Enough, already. My three glasses of red wine, and one tobacco roll-up may have tired me slightly, so I'll find another time and place for this.

We MLA students also want to mark the first anniversary of a planet without Robert Anton Wilson - but with something positive (our Wiki project, amongst other things), and little sadness. Whatever your belief about afterlives (and mine tends towards 'dead' people continuing in other people's minds and memories - especially if they have left books or buildings, ideas or discoveries), I miss him still.

Bob wrote simply and clearly about 'death', and elsewhere you can find his lucid use of words - in Cheerful Thoughts on Death and Dying. I leave you to explore, because 1:30 a.m. (GMT) means I gotta walk the dog one more time, and go to bed.

Peace to all sentient beings.

Tuesday, January 08, 2008

Hopalong Horus Rides Again!

We made a start on the Illuminatus! Wiki, and I guess visitors here might find it interesting, even in the bare bones state.

Feel free to contribute either by adding comments, suggestions, questions, advice, etc on the Discussion pages, or creating/editing Article pages to expand on some detail of the book(s).

On Friday 11th Jan we will have completed a year without Bob on the planet, and may hopefully get to celebrate Albert Hofmann's 102nd birthday (!)

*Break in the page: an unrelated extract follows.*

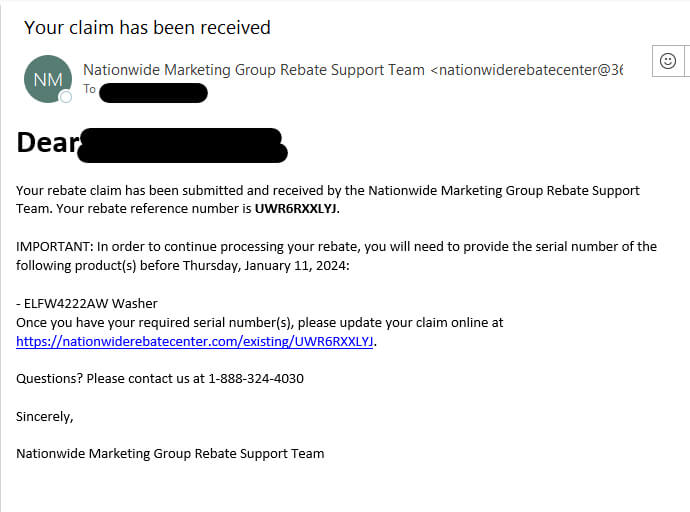The height and width of the screenshot is (512, 690).
Task: Open the NM sender avatar
Action: coord(48,79)
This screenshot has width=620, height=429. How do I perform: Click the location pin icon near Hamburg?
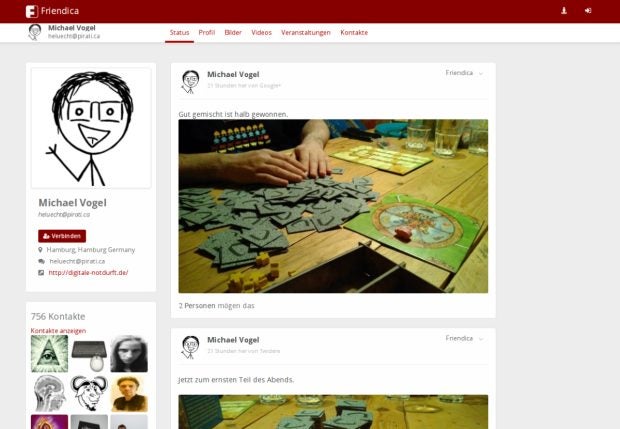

Wiki for The Illuminatus! Trilogy

Carrying on with an interactive and collaborative experiment seems the best memorial we can offer to MLA founder, Robert Anton Wilson.

Do the exercises!

Amor et Hilaritas!

Friday, January 12, 2007

OM regrets...

we received an email today, which said:

Robert Anton Wilson passed away at 4:50 am this morning; 1/11/07.
I don't know any more than that, right where I'm sitting now.

Hail Bob!

Any sense of deja vu may arise from the fact that Bob wrote of his Life After Death in Cosmic Trigger 3 - in the first chapter I GOT RUN OVER ON THE INFORMATION SUPERHIGHWAY.

It starts:

According to reliable sources, I died on February 22, 1994 - George Washington's birthday. I felt nothing special or shocking at the time, and believed that I still sat at my word processor working on a novel called Bride of Illuminatus.

He covers a time when the Internet expanded a story, causing much confusion among RAW's family and friends. All the fun at Wilsons Wake. If you claimed to have talked to him, people suggested you might have met the CIA clone, or his twin brother, a virtual RAW.

I kinda hope this turns out the same, and I can't quite bring myself to say
Albert Hofmann

"There's no maybe about it this time."

Peace. Amor et Hilaritas. Hail Eris!
With exquisite timing, Robert Anton Wilson chose to leave on Albert Hofmann's 101st birthday, one week before his own 75th.

Oddly enough, another of my favourite author /gurus also died on the 11th, a few hours before Bob. The Headless Zen Master himself - D.E.Harding - died a few hours before Bob, at the age of 98.

PS: For more on Uncle Albert, check out the MAPS site, or my own blog post for his 100th, this time last year.

The Headless Way. (RAW loved the core text when I told him about it, he said it was his favourite book on Zen, before he had even finished reading it! - On Having No Head.)